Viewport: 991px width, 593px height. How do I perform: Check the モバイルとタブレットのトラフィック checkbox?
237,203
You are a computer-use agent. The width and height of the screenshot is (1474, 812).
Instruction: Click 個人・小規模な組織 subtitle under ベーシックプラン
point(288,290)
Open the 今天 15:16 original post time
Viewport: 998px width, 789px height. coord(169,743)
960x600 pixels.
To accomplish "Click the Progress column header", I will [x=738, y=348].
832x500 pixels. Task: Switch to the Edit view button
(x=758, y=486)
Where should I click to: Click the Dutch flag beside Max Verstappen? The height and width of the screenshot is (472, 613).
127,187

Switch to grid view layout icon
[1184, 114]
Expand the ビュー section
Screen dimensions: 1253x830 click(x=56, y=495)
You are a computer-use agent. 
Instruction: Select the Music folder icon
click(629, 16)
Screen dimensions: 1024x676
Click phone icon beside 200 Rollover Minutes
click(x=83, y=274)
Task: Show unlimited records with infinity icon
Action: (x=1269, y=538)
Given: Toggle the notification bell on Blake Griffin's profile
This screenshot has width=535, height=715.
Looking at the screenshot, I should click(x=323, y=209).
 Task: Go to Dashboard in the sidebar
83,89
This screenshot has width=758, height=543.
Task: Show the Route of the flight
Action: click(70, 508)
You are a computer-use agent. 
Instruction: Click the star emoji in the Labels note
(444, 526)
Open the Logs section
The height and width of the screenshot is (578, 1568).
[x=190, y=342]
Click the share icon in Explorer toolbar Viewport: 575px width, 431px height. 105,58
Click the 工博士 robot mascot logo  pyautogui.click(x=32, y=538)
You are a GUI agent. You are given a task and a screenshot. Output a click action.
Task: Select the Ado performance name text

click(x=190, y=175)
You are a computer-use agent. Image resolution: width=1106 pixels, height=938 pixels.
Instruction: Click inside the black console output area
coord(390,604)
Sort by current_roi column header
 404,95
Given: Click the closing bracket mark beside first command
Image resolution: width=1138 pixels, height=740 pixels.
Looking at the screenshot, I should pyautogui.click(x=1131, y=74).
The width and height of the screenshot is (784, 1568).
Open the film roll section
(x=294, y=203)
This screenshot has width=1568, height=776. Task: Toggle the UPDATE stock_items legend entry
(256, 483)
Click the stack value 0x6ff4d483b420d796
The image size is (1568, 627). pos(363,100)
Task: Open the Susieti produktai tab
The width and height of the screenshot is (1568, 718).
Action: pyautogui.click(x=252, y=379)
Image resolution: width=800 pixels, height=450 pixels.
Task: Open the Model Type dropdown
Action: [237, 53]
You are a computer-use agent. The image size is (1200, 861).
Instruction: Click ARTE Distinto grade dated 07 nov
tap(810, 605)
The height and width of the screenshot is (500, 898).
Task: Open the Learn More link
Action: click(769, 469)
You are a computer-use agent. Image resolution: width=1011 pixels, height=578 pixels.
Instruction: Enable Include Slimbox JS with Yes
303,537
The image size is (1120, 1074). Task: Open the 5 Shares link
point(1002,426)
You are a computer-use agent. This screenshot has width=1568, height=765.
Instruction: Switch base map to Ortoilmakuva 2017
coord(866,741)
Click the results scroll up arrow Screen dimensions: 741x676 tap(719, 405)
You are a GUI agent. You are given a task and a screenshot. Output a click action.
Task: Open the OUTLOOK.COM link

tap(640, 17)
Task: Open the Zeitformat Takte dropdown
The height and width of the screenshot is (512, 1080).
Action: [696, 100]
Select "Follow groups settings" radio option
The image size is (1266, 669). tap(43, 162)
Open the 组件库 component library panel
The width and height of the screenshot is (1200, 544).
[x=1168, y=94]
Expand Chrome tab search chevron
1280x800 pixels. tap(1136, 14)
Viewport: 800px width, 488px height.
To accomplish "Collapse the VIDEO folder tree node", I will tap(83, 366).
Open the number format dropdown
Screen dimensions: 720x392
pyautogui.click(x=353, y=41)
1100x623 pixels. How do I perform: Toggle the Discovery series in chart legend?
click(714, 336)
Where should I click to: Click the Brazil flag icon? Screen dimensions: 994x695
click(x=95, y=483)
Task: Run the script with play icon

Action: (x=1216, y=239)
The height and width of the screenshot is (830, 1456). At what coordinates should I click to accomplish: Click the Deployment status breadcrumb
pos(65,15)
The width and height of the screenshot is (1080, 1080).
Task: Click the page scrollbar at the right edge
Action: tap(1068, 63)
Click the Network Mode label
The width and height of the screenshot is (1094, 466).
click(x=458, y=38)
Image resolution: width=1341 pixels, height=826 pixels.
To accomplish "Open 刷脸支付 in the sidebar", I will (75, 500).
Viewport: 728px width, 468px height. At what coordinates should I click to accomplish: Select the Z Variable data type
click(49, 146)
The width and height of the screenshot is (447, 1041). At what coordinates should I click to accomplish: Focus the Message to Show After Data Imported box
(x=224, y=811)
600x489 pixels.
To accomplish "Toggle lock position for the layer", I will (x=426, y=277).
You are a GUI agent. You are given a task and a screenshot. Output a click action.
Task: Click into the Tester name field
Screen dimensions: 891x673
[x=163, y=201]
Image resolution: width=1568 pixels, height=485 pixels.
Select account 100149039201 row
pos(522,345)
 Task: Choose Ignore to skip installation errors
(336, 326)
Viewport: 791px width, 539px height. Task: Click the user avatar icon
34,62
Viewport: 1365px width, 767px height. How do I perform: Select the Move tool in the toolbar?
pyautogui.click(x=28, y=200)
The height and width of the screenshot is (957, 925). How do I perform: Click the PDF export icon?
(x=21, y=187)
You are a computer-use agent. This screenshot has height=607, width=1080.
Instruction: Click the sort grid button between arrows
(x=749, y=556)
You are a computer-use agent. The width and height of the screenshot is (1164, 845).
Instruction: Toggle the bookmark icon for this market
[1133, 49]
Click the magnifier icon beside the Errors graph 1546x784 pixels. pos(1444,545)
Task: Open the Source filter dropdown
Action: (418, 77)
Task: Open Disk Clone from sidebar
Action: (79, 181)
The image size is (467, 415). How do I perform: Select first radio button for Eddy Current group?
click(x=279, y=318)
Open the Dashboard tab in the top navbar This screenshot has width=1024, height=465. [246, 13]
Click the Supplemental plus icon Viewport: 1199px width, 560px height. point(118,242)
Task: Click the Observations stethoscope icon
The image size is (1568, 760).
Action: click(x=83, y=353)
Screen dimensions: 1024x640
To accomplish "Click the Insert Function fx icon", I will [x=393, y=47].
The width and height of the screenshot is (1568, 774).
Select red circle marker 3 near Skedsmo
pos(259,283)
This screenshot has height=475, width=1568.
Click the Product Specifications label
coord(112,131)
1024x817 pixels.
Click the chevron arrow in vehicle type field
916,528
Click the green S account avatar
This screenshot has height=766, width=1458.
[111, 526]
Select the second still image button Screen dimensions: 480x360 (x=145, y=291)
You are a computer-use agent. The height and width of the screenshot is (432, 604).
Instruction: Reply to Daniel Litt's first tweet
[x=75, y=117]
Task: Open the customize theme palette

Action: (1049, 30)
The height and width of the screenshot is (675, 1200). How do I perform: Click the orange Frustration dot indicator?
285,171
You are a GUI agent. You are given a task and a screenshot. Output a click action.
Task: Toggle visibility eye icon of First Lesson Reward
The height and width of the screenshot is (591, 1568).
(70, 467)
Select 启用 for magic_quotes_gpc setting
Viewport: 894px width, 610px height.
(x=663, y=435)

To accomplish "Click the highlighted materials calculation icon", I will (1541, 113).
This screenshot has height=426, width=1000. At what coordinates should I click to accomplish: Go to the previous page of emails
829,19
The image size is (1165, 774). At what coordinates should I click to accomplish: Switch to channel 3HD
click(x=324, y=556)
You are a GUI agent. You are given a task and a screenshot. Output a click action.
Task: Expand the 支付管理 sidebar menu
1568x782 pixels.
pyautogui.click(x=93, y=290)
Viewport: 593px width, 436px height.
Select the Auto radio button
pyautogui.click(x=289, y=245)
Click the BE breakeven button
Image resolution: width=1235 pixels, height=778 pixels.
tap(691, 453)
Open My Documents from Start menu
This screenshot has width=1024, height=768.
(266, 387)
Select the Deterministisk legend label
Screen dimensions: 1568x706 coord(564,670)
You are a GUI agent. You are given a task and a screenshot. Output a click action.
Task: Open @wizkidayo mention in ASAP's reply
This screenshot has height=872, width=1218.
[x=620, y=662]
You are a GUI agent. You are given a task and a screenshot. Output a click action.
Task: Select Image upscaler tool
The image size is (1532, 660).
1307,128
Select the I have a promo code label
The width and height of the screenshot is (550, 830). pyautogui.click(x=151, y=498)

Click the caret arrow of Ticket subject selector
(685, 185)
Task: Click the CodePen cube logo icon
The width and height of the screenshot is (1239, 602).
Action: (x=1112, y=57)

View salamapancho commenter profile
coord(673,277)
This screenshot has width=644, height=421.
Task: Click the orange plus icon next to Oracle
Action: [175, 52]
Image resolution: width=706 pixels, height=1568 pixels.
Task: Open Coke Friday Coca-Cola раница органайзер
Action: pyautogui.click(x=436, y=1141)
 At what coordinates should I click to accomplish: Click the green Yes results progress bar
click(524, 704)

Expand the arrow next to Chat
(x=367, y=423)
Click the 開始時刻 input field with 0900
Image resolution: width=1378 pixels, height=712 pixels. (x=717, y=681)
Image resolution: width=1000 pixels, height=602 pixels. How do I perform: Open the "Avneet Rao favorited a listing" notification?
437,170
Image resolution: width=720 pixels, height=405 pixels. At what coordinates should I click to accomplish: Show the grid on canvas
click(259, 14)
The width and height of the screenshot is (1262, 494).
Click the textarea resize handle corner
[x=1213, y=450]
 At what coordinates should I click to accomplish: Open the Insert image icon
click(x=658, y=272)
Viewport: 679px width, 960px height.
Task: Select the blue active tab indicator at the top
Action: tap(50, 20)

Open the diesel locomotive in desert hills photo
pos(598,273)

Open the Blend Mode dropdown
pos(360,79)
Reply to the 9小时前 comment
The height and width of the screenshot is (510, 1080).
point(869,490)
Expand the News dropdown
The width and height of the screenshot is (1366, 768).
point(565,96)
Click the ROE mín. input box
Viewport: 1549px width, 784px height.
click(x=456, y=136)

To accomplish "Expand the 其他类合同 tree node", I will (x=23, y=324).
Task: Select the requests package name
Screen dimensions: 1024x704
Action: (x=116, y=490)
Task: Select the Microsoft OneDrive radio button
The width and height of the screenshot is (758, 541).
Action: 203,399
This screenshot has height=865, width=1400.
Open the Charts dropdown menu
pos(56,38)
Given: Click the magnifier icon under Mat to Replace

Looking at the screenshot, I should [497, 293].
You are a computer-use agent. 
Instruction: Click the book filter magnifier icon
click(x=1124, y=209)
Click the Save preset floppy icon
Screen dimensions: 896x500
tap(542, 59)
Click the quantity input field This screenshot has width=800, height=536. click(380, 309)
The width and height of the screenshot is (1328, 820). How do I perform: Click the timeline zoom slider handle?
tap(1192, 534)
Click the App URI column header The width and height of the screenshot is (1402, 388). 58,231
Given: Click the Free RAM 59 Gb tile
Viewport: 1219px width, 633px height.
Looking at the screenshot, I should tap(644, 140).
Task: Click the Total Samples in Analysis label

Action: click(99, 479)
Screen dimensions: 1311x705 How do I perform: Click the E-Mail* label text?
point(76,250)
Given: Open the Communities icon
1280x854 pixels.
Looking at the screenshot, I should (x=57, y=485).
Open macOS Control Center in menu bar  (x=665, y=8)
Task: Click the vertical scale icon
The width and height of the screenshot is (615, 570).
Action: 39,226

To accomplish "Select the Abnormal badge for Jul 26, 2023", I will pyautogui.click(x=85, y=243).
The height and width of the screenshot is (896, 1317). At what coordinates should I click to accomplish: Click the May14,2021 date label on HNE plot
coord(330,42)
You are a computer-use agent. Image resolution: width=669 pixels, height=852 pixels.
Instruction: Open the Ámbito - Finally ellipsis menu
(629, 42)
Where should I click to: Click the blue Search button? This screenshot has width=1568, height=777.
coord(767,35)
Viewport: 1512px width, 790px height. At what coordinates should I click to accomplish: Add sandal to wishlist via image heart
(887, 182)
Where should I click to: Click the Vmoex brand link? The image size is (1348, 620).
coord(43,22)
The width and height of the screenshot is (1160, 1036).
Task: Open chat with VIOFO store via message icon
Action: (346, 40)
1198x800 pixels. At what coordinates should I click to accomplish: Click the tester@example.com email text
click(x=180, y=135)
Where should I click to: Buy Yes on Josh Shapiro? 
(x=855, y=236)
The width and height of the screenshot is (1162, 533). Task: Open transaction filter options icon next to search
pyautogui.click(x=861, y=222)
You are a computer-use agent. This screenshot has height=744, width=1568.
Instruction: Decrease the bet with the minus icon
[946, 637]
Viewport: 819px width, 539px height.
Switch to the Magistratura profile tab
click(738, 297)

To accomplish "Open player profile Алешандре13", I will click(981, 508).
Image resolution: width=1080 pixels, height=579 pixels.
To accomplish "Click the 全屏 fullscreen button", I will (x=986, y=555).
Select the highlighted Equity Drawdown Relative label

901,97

■ Work instruction ■
Return exactly the lines above from the line that has "Screen dimensions: 1024x676" through the line that has "Click the 工博士", inclusive, and nothing else.

■ Exercise result ■
Screen dimensions: 1024x676
Click phone icon beside 200 Rollover Minutes
click(x=83, y=274)
Task: Show unlimited records with infinity icon
Action: (x=1269, y=538)
Given: Toggle the notification bell on Blake Griffin's profile
This screenshot has width=535, height=715.
Looking at the screenshot, I should click(x=323, y=209).
 Task: Go to Dashboard in the sidebar
83,89
This screenshot has width=758, height=543.
Task: Show the Route of the flight
Action: click(70, 508)
You are a computer-use agent. 
Instruction: Click the star emoji in the Labels note
(444, 526)
Open the Logs section
The height and width of the screenshot is (578, 1568).
[x=190, y=342]
Click the share icon in Explorer toolbar Viewport: 575px width, 431px height. 105,58
Click the 工博士 robot mascot logo  pyautogui.click(x=32, y=538)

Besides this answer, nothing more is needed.